从GeneBank数据库获取马鲅科多指马鲅属(Polydactylus)的五指多指马鲅(Polydactylusplebeius,KJ202190)、六指马鲅(Polydactylussextarius,KP266788)和小口马鲅(Polydactylusmicrostomus,KJ468474)COI基因序列;用与马鲅亲缘关系较近,同属于鲻形目的鲻科鱼类Mugilcurema(DQ441607)同源序列作为外群,应用MEGA 4.1中的Neighbor-joining程序进行聚类分析(图2)。

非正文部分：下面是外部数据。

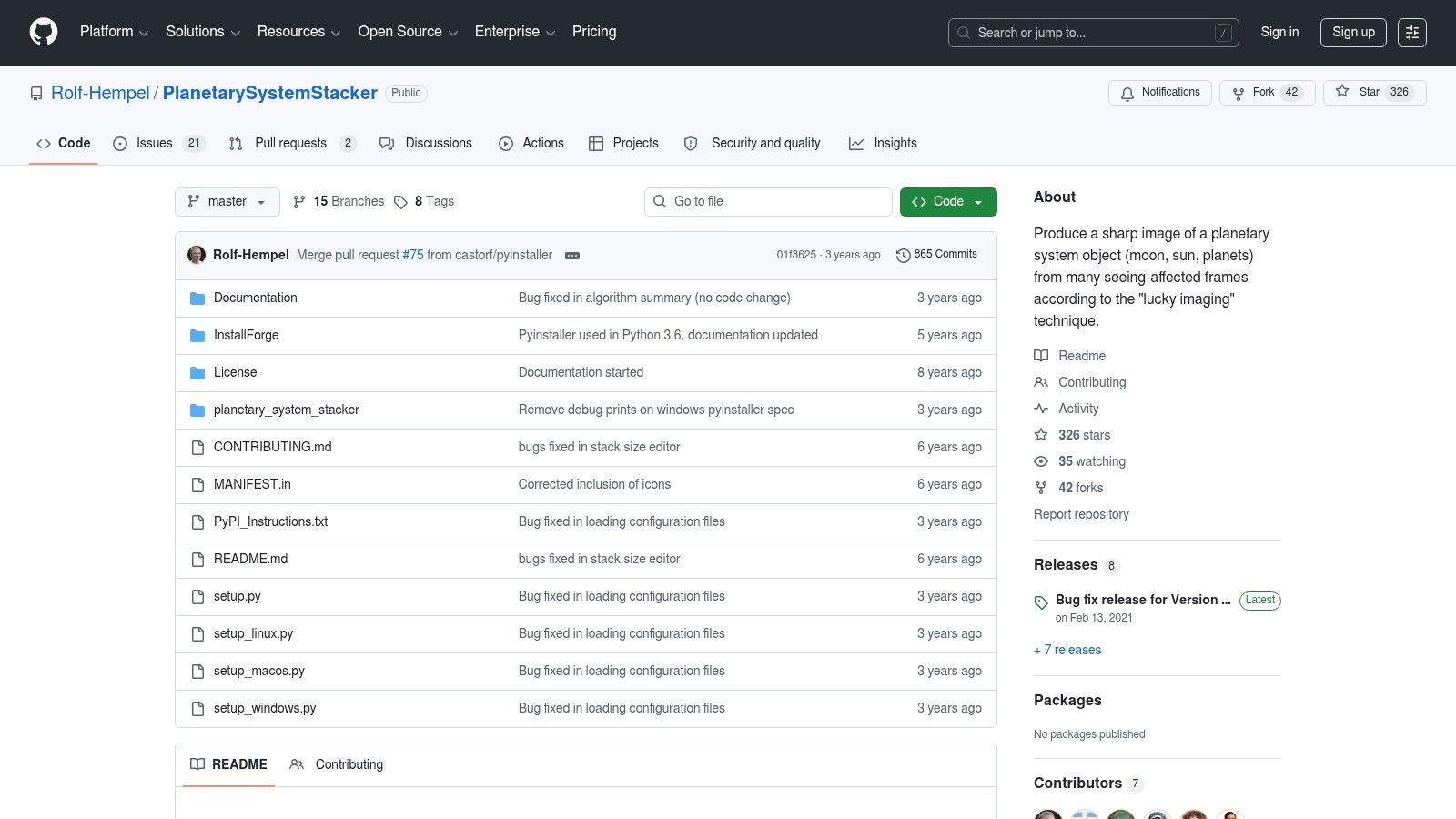Click the Notifications bell button
The height and width of the screenshot is (819, 1456).
coord(1160,93)
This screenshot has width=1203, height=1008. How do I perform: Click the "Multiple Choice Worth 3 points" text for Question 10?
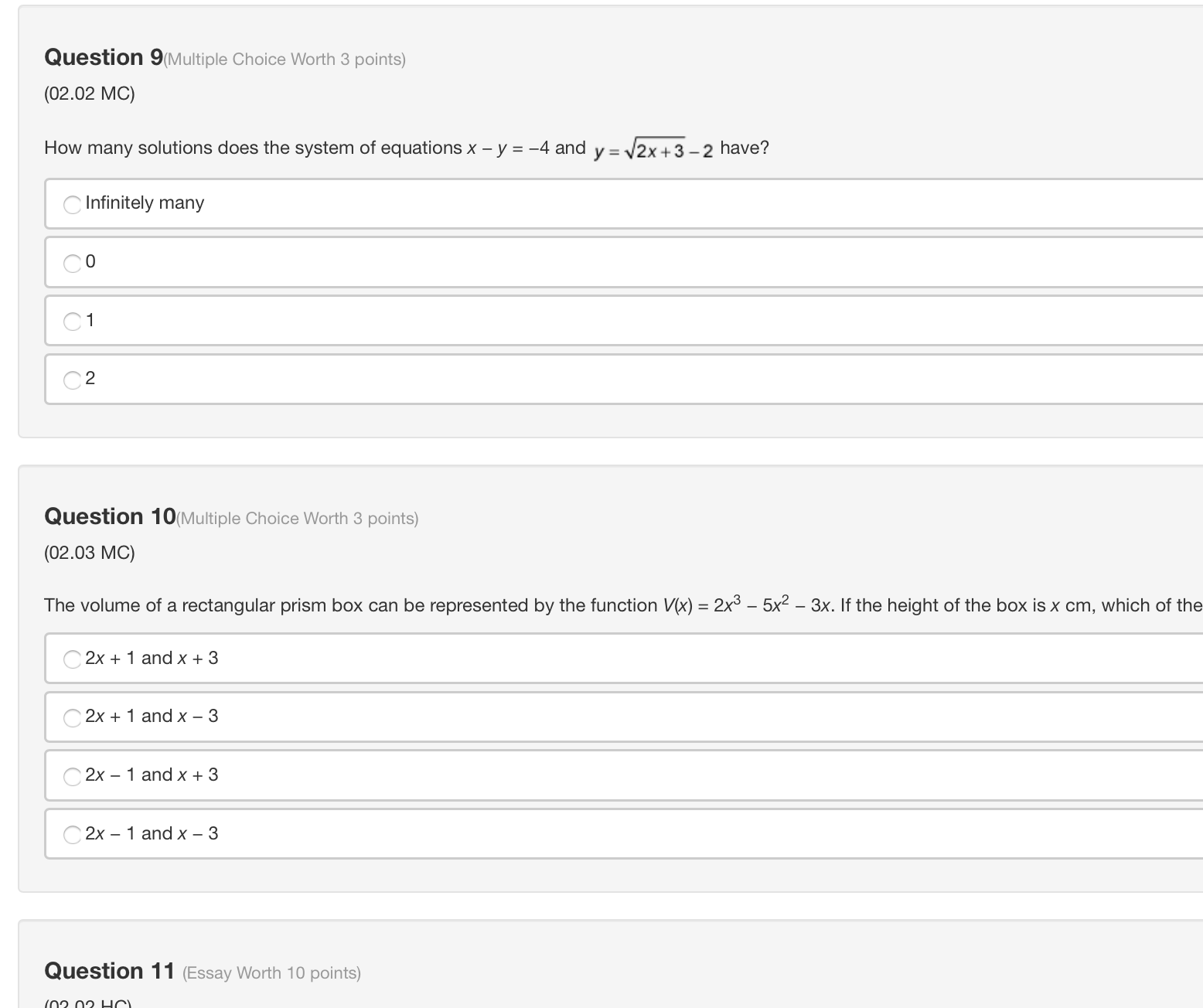pos(297,517)
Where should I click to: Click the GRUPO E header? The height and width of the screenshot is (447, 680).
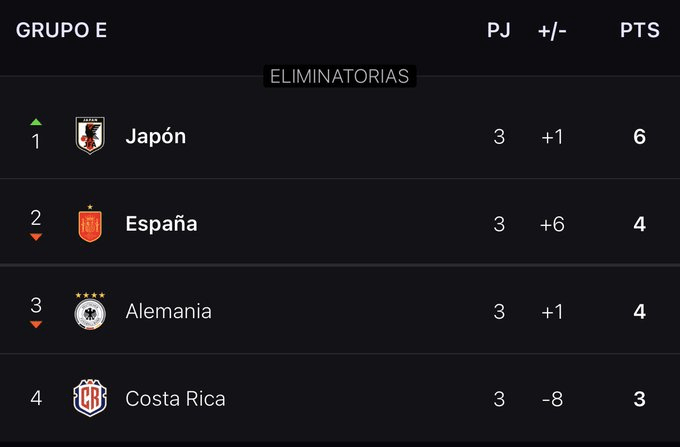61,30
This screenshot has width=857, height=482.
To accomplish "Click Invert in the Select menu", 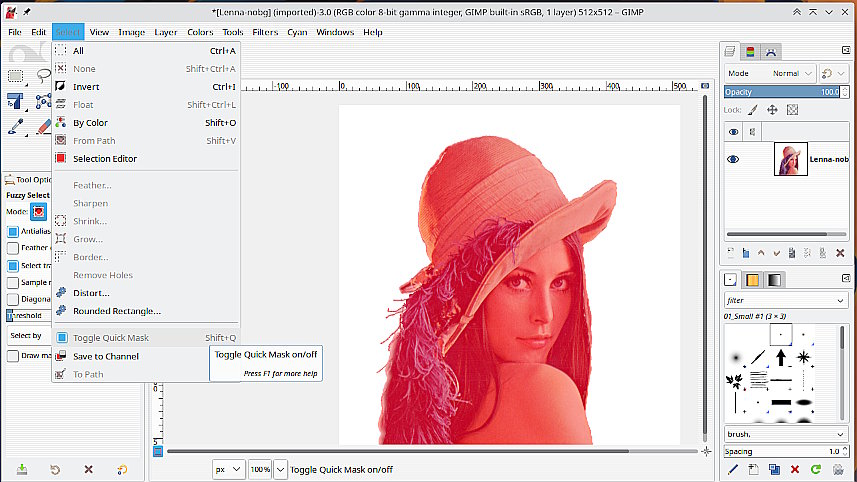I will coord(86,87).
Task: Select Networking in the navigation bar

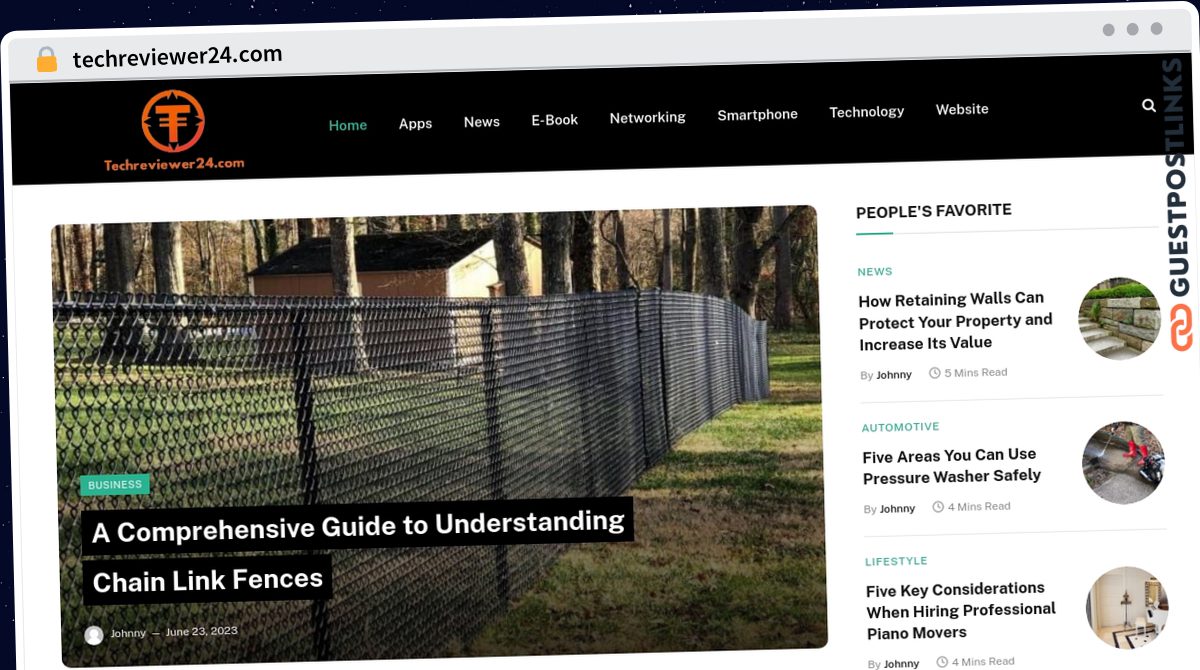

表2 四指马鲅(T)和多磷四指马鲅(R)COI基因的碱基组成及遗传信息指数
图1 四指马鲅(t1~t4)和多鳞四指马鲅(r1~r4)的COI基因部分序列比对Fig.1 Sequence alignment of the COI gene of E. tetradactylum (t1~t4) and E. rhadinum(r1~r4)
图2 基于COI基因数据的5种马鲅科鱼类NJ分子系统树(鲻科鱼类M.curema为外群)Fig.2 Neighbor-joining phylogenetic tree based on COI gene sequences of five Polynemid species (M. curema as outgroup)
10条随机引物可获得四指马鲅与多鳞四指马鲅明显不同的RAPD电泳图谱,进一步说明两个群体之间存在差异。其中,在引物为S4的RAPD电泳图谱中发现了种特异性条带,即大小约为1 300 bp条带只出现四指马鲅中,为四指马鲅所特有(如图3)。对四指马鲅约1 300 bp的种特异性的RAPD条带进行切胶回收,克隆测序。
根据序列结果设计引物,经多次筛选和PCR条件优化,最终得到效果理想的两对引物SCAR1和SCAR5(表3)。优化后的PCR扩增体系为:反应总体积为20 μL,其中ddH2O 6 μL,模板(约20 ng/L)2 μL,PCR反应混合液Starmix(GeneStar)10 μL,正向引物(10 μmol/L)1 μL, 反向引物(10 μmol/L) 1 μL。反应程序为95 ℃预变性5 min;94 ℃变性30 s, 45~65 ℃退火30 s,72 ℃延伸45 s,共计32个循环;最后72 ℃延伸10 min。
从图4可以看出,SCAR1和SCAR5均在四指马鲅中扩增出单一的特异性条带,而在多鳞四指马鲅中未出现此扩增带(图4)。
图3 引物S4对四指马鲅(t1~t4)和多鳞四指马鲅(r1~r4)的RAPD图谱(箭头所指的为四指马鲅特异性条带)Fig.3 RAPD patterns of E. tetradactylum (t1~t4) and E. rhadinum (r1~r4) produced by primer S4. (The arrow refers to the species-specific band of E. tetradactylum)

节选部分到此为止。